You are given $ n $ patterns $ p_1, p_2, \dots, p_n $ and $ m $ strings $ s_1, s_2, \dots, s_m $ . Each pattern $ p_i $ consists of $ k $ characters that are either lowercase Latin letters or wildcard characters (denoted by underscores). All patterns are pairwise distinct. Each string $ s_j $ consists of $ k $ lowercase Latin letters. A string $ a $ matches a pattern $ b $ if for each $ i $ from $ 1 $ to $ k $ either $ b_i $ is a wildcard character or $ b_i=a_i $ . You are asked to rearrange the patterns in such a way that the first pattern the $ j $ -th string matches is $ p[mt_j] $ . You are allowed to leave the order of the patterns unchanged. Can you perform such a rearrangement? If you can, then print any valid order.

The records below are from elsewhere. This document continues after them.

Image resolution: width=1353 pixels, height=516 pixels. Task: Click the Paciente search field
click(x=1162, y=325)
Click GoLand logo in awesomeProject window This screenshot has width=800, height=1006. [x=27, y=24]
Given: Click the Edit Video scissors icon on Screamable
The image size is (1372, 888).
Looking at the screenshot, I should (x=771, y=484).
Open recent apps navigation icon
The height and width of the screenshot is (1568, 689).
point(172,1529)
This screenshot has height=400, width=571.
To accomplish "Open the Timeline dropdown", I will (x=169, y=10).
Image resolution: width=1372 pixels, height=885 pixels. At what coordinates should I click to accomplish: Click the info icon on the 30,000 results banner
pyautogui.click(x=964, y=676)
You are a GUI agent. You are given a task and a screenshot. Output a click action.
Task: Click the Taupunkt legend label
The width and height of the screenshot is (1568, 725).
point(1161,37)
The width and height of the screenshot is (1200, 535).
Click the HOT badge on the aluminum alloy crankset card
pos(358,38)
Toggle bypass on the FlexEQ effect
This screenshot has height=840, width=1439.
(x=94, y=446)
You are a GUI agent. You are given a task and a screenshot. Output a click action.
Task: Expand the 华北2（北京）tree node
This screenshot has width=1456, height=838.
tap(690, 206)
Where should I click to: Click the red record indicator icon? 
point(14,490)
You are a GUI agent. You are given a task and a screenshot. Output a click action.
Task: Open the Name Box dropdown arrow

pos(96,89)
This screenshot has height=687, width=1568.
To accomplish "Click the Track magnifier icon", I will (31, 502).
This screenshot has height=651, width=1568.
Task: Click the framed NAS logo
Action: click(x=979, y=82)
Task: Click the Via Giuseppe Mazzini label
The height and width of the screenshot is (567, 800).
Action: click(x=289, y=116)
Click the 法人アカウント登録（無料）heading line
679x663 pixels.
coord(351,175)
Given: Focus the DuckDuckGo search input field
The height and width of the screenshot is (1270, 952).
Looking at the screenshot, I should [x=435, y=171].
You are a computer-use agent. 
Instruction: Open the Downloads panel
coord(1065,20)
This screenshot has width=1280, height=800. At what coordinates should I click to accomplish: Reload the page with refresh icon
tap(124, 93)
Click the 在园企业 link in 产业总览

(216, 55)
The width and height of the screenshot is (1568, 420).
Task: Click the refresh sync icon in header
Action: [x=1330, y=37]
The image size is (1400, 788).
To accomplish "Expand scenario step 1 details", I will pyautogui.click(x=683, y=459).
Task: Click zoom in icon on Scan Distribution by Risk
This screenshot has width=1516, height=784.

The first line contains three integers $ n $ , $ m $ and $ k $ ( $ 1 \le n, m \le 10^5 $ , $ 1 \le k \le 4 $ ) — the number of patterns, the number of strings and the length of each pattern and string. Each of the next $ n $ lines contains a pattern — $ k $ characters that are either lowercase Latin letters or underscores. All patterns are pairwise distinct. Each of the next $ m $ lines contains a string — $ k $ lowercase Latin letters, and an integer $ mt $ ( $ 1 \le mt \le n $ ) — the index of the first pattern the corresponding string should match.

Print "NO" if there is no way to rearrange the patterns in such a way that the first pattern that the $ j $ -th string matches is $ p[mt_j] $ . Otherwise, print "YES" in the first line. The second line should contain $ n $ distinct integers from $ 1 $ to $ n $ — the order of the patterns. If there are multiple answers, print any of them.

The order of patterns after the rearrangement in the first example is the following: - aaaa - \_\_b\_ - ab\_\_ - \_bcd - \_b\_d Thus, the first string matches patterns ab\_\_, \_bcd, \_b\_d in that order, the first of them is ab\_\_, that is indeed $ p[4] $ . The second string matches \_\_b\_ and ab\_\_, the first of them is \_\_b\_, that is $ p[2] $ . The last string matches \_bcd and \_b\_d, the first of them is \_bcd, that is $ p[5] $ . The answer to that test is not unique, other valid orders also exist. In the second example cba doesn't match \_\_c, thus, no valid order exists. In the third example the order (a\_, \_b) makes both strings match pattern $ 1 $ first and the order (\_b, a\_) makes both strings match pattern $ 2 $ first. Thus, there is no order that produces the result $ 1 $ and $ 2 $ .